Engineers at the University of Illinois are developing a desalination device that uses materials in batteries to remove salt from water.

Illinois mechanical science and engineering professor Kyle Smith and graduate student Rylan Dmello published their work in the Journal of the Electrochemical Society.

Smith said: "By publishing this paper, we're introducing a new type of device to the battery community and to the desalination community."

The most-used method, reverse osmosis, pushes water through a membrane that keeps out the salt, a costly and energy-intensive process. By contrast, the battery method uses electricity to draw charged salt ions out of the water.

The researchers were reportedly inspired by sodium ion batteries, which contain salt water. Batteries have two chambers, a positive electrode and a negative electrode, with a separator in between that the ions can flow across. When the battery discharges, the sodium and chloride ions - the two elements of salt - are drawn to one chamber, leaving desalinated water in the other.
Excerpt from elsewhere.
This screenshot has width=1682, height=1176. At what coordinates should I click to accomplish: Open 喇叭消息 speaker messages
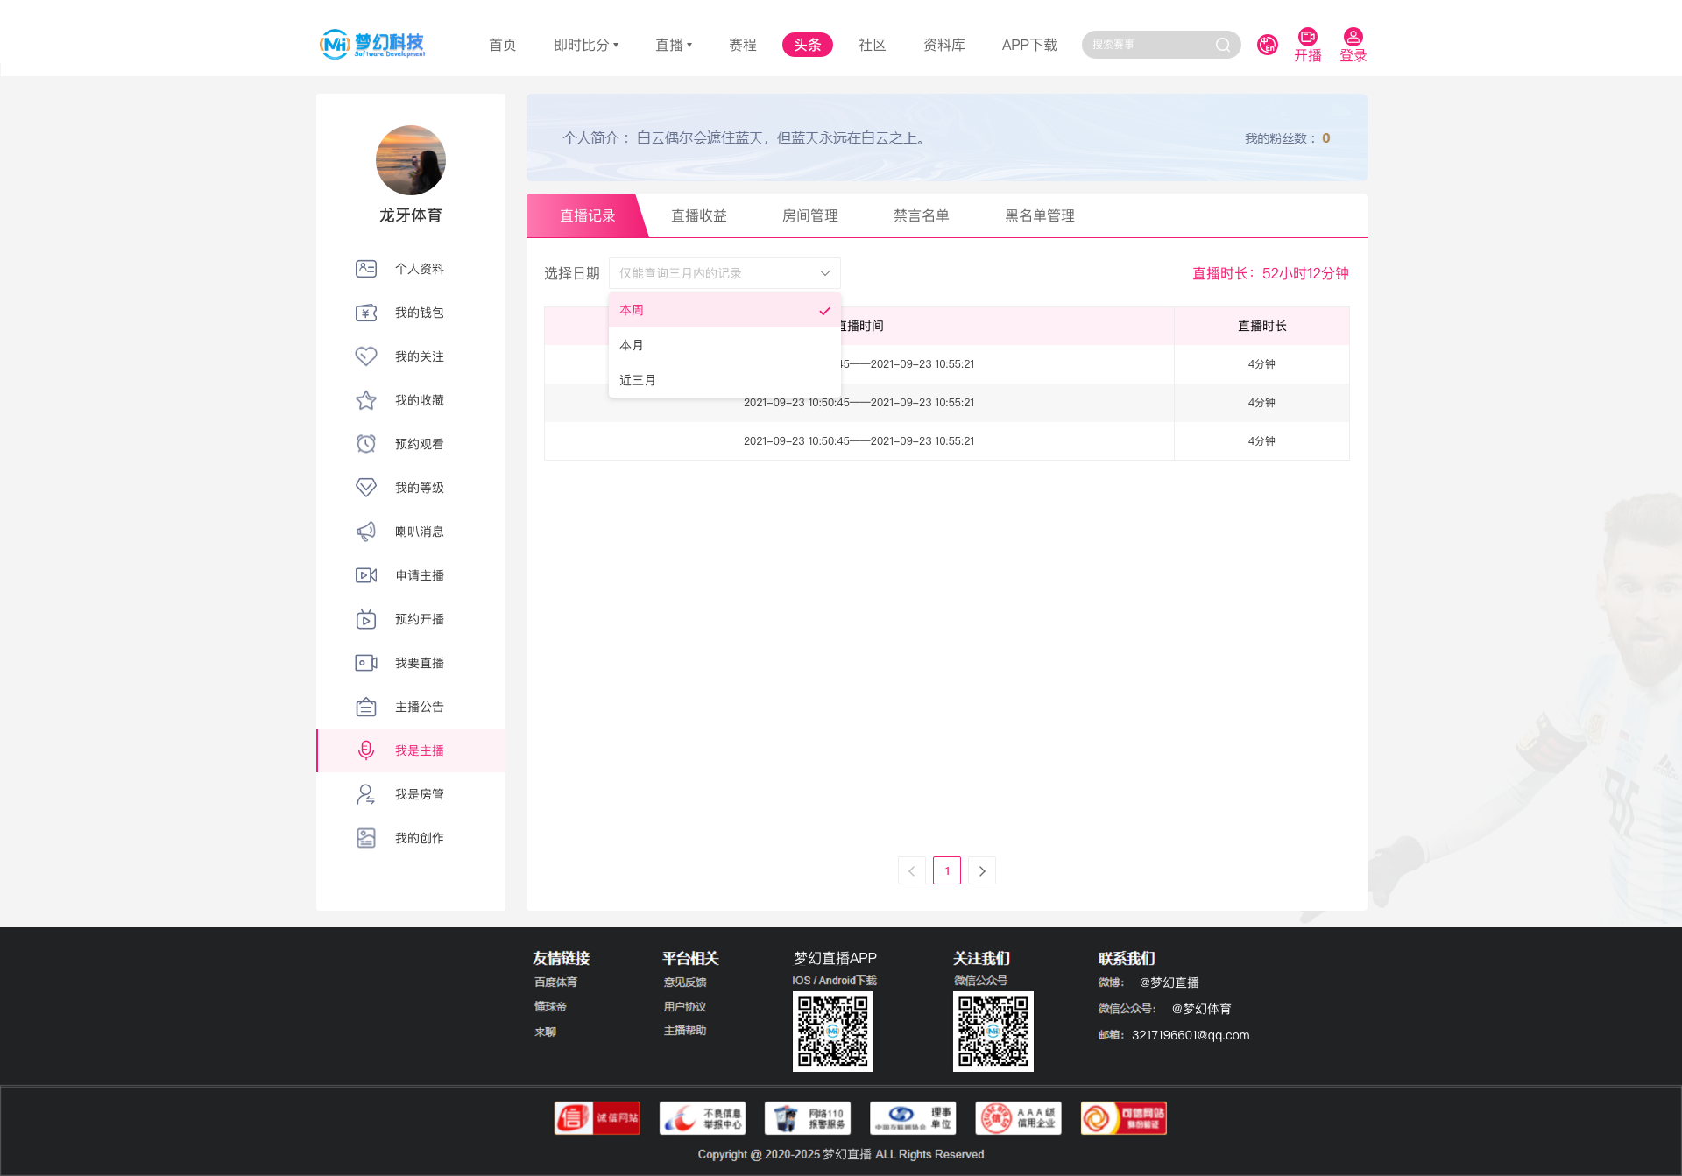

In a normal battery, the ions diffuse back when the current flows the other direction. The Illinois researchers had to find a way to keep the salt out of the now-pure water.

"In a conventional battery, the separator allows salt to diffuse from the positive electrode into the negative electrode," Smith said in a statement. "That limits how much salt depletion can occur. We put a membrane that blocks sodium between the two electrodes, so we could keep it out of the side that's desalinated."

The battery approach is said to hold several advantages over reverse osmosis. The battery device can be small or large, adapting to different applications, while reverse osmosis plants must be very large to be efficient and cost effective, Smith said. The pressure required to pump the water through is much less, since it's flowing the water over the electrodes instead of forcing it through a membrane. This translates to much smaller energy needs, close to the very minimum required by nature, which in turn translates to lower costs. In addition, the rate of water flowing through it can be adjusted more easily than other types of desalination technologies that require more complex plumbing.

Smith and Dmello conducted a modelling study to see how their device might perform with salt concentrations as high as seawater, and found that it could recover an estimated 80% of desalinated water. Their simulations don't account for other contaminants in the water, however, so they are working toward running experiments with real seawater.

"We believe there's a lot of promise," Smith said. "There's a lot of work that's gone on in developing new materials for sodium ion batteries. We hope our work could spur researchers in that area to investigate new materials for desalination. We're excited to see what kind of doors this might open."